As we age, our muscles, bones and organs heal more slowly than they did when we were young. And they frequently don't recover to be as strong or resilient as they were before the injury. Researchers say the reason can be found at the cellular level.
Stanford neurology Professor Thomas Rando has been looking at the process of cellular aging and cell injury. One of the things he's found is that adult stem cells play an important part in the healing process. Rando explains that adult stem cells allow tissues to be repaired.
"You cut your skin the skin heals itself. That's because there are stem cells sitting in skin that are continuously generating new skin cells," Rando says. "Without these stem cells, you would run out of blood cells, you would run out of skin cells, you would run out of cells in your gut that are always turning over, and there are stem cells in a lot of other organs as well and tissues, like skeletal muscle, like liver, even some in the brain."
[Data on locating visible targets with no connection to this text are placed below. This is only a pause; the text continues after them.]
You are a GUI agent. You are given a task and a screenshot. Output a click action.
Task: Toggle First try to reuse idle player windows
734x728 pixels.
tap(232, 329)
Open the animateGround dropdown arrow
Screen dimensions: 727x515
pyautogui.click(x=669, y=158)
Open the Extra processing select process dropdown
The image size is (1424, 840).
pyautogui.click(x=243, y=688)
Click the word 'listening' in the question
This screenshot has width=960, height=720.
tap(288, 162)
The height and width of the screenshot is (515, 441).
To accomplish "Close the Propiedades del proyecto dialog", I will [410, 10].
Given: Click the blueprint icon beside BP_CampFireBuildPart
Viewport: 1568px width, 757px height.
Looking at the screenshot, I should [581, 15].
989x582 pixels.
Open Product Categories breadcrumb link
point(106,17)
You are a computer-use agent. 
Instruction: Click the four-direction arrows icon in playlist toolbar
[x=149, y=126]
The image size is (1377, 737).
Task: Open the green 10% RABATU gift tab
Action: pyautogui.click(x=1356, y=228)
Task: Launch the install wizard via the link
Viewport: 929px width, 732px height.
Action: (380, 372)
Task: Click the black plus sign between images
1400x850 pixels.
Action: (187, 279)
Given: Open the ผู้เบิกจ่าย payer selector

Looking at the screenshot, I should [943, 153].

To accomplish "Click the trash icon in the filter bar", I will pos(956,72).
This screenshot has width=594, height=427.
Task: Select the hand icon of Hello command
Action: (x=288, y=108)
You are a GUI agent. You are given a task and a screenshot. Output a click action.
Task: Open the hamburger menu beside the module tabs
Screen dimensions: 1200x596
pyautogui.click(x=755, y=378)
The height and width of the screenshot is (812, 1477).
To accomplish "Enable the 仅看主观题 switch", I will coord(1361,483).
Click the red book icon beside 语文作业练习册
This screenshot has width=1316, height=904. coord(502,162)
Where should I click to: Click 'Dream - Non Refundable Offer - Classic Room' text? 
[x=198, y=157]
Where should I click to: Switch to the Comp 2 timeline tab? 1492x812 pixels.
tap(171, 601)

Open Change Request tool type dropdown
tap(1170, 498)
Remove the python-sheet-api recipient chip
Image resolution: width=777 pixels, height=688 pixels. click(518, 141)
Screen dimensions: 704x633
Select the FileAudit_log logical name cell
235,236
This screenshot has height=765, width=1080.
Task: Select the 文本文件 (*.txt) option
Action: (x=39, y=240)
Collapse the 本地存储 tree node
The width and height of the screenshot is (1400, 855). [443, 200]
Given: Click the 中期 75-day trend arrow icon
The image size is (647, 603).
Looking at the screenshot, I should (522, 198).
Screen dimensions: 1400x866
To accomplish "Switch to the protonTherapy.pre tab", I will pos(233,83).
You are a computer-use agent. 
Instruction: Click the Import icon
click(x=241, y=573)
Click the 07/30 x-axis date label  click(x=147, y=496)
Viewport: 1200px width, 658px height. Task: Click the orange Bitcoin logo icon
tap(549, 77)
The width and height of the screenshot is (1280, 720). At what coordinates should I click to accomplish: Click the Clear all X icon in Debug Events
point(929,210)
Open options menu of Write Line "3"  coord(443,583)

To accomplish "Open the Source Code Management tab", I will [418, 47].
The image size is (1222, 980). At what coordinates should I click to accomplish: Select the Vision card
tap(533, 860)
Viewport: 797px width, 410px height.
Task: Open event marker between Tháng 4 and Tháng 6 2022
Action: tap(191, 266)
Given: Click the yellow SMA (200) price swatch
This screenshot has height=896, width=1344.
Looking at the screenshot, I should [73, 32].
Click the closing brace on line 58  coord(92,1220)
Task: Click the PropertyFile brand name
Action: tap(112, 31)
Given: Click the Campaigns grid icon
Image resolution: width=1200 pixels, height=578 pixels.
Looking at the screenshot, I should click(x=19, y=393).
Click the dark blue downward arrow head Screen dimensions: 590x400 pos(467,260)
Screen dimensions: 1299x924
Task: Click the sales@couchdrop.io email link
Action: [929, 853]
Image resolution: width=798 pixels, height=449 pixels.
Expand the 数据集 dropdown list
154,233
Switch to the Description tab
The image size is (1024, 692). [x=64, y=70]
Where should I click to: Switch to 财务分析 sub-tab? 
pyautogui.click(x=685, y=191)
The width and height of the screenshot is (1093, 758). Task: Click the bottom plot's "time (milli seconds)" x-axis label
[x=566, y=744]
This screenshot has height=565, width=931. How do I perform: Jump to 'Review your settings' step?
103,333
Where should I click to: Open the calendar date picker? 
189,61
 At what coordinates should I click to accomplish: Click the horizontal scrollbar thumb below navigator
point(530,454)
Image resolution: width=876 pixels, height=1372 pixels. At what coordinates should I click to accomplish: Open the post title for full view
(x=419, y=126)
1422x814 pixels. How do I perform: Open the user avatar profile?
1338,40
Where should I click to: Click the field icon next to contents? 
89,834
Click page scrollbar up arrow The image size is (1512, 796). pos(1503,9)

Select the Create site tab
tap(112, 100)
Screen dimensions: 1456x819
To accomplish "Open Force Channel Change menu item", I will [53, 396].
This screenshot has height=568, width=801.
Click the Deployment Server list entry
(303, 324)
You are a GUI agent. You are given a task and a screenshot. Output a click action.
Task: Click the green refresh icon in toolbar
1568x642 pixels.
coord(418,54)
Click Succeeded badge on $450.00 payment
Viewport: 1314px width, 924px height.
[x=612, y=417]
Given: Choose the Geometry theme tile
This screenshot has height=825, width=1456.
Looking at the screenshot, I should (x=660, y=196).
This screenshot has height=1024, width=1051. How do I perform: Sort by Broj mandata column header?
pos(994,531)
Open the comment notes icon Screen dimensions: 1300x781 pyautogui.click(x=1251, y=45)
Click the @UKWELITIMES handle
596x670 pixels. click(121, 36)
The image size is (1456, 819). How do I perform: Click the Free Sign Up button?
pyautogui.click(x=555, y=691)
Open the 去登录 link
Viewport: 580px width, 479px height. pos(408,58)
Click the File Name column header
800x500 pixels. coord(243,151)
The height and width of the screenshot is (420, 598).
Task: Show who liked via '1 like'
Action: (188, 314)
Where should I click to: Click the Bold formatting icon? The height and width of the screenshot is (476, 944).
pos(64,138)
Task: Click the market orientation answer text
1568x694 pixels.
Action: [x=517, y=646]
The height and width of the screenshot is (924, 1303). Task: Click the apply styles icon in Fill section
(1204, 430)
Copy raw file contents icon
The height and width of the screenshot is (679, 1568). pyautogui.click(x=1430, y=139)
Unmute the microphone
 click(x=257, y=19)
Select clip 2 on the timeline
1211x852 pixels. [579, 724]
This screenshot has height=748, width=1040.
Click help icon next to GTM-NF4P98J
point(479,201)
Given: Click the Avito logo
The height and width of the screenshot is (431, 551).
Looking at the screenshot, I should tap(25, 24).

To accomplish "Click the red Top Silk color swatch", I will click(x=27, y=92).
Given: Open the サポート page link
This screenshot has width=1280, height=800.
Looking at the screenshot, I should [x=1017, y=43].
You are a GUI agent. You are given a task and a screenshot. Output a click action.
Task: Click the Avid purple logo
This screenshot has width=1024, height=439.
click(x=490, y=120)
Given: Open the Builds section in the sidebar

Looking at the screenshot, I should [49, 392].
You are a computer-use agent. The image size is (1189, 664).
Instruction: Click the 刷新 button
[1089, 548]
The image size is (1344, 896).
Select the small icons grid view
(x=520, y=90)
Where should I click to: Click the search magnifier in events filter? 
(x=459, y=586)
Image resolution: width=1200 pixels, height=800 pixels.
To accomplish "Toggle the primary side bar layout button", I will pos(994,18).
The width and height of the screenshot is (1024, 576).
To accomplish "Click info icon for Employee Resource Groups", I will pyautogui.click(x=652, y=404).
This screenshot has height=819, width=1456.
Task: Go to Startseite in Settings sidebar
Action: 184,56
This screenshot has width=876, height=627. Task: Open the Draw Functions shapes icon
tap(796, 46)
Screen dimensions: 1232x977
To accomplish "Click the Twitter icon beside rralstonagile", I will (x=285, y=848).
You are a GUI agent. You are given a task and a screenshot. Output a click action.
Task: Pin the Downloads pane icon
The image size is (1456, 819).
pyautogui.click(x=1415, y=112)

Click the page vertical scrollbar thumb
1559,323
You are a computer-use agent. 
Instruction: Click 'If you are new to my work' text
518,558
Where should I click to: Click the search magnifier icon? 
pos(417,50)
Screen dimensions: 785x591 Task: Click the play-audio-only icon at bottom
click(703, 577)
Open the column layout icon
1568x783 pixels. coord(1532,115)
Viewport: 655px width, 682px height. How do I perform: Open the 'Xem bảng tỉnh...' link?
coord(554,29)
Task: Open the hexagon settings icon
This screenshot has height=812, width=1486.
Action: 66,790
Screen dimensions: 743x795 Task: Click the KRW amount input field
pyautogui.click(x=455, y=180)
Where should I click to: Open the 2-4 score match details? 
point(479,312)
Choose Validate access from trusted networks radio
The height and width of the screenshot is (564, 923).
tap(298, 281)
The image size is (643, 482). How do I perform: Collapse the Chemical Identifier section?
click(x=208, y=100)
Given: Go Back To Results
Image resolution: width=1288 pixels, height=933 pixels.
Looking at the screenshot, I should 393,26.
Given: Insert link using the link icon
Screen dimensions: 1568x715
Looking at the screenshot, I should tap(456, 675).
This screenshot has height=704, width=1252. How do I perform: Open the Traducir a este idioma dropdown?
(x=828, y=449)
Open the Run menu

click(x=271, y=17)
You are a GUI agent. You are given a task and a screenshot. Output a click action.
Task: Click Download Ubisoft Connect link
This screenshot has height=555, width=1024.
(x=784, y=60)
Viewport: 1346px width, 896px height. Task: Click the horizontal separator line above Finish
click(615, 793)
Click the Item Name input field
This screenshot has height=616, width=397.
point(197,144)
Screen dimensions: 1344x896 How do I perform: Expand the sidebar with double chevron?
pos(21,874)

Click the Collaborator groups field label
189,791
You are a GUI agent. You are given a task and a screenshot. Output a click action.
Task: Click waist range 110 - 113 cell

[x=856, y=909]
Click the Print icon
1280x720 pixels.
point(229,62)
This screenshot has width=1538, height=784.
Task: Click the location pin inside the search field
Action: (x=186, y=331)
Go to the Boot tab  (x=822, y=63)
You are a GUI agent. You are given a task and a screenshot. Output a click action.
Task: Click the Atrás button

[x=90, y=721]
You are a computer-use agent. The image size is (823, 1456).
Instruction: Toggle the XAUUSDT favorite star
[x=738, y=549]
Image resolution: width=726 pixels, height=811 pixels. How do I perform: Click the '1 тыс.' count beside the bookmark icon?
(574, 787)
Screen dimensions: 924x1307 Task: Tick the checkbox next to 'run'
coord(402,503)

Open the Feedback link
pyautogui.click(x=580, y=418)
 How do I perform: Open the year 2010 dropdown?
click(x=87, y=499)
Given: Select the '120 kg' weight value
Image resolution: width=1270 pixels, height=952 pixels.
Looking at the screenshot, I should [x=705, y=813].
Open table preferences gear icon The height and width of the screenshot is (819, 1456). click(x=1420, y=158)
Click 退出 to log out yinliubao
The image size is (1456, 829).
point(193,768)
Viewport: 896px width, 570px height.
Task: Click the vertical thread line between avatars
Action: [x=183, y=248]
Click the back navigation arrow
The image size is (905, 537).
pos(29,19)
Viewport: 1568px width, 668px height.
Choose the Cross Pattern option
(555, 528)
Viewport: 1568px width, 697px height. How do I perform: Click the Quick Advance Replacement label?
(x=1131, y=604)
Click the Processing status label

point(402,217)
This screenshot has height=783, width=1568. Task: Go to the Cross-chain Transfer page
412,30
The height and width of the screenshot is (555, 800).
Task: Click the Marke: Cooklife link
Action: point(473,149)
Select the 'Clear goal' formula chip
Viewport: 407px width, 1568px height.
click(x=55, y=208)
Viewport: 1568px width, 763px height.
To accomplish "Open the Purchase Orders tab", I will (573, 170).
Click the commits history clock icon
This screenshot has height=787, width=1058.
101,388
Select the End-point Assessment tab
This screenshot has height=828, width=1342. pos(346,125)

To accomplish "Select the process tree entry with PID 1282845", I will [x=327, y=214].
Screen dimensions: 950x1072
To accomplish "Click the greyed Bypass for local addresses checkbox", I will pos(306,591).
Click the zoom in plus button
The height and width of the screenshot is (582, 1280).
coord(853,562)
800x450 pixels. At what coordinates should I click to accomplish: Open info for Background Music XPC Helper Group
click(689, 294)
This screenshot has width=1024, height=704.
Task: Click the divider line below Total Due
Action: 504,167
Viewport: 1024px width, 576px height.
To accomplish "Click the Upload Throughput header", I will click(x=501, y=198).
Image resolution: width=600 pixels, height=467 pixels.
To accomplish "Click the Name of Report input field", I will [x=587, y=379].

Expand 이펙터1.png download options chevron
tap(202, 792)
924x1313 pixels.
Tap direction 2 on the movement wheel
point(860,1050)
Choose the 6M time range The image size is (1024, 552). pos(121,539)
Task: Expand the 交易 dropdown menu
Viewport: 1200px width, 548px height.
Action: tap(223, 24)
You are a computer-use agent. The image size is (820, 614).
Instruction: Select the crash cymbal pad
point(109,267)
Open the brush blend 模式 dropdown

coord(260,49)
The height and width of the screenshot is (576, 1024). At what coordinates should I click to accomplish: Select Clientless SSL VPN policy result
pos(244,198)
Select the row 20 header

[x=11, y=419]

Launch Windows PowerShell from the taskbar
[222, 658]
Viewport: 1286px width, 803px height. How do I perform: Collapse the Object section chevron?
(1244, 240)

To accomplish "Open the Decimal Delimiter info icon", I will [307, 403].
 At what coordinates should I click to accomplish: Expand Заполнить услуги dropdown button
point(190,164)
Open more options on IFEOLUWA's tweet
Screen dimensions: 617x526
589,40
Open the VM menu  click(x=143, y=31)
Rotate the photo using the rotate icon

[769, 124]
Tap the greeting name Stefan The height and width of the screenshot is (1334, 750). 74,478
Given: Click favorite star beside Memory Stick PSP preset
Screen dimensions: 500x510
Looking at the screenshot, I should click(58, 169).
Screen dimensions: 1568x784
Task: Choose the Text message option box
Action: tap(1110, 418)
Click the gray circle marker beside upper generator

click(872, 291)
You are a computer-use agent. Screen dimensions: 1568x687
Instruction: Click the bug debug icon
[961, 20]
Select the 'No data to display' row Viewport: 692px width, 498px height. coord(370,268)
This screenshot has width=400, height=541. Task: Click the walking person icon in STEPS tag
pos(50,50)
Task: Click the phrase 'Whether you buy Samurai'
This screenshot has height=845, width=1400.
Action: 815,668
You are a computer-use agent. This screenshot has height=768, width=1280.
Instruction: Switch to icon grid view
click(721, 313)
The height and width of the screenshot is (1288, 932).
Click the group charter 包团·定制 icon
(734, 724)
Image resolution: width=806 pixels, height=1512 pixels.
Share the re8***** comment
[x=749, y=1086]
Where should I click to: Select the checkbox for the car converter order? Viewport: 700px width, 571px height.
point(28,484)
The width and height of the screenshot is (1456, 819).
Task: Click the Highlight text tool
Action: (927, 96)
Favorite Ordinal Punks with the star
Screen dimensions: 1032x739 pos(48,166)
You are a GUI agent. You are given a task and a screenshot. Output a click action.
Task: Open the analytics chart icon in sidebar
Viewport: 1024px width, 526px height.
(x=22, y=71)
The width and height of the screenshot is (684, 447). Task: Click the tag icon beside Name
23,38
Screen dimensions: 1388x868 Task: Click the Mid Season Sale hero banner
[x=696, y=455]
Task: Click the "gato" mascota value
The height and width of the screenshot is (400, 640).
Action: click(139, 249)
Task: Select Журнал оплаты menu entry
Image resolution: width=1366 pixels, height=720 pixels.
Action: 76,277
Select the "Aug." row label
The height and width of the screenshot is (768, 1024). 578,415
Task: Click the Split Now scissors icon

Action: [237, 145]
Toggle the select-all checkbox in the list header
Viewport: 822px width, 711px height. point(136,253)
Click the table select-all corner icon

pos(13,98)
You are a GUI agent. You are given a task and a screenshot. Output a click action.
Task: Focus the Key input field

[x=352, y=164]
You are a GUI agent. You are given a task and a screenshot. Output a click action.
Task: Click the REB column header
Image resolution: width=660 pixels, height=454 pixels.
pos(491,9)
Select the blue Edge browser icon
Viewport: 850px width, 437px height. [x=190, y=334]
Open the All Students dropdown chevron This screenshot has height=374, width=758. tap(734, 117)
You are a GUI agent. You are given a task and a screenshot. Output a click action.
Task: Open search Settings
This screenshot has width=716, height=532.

Rando looked at a cell product called Wnt proteins. Researchers used to believe that the presence of Wnt proteins helps stem cells generate healthy new tissue in response to tissue damage. But Rando says that's apparently not all they do.
"What we found surprisingly was that with age it appears as if there are low levels of these Wnt proteins that are continuously acting on stem cells," Rando explains. "And it's something about that continuous activity at a low level that instead of promoting stem cell function, they actually inhibit stem cell function. When the cells are exposed to this environment where there's a lot of this Wnt protein around, they essentially go into a dormant state or a state that is more difficult to get them to begin dividing and making new healthy cells."
Rando says understanding more about the effect of Wnt proteins could lead to new therapies, especially if researchers could find ways to enhance tissue repair by blocking the Wnt protein signals. But he doesn't expect to be able to prevent or reverse aging.
"It's really more in the realm of… if in an older person there is an injury to a tissue, whether it's a skin wound or a broken bone or a muscle injury, can we enhance the repair process?" Rando speculates. "Not to make the old person young but to make the old tissue repair as well as young tissue repairs."
Rando is continuing to study the Wnt proteins to better understand how they function. His research appears in a recent issue of the journal Science.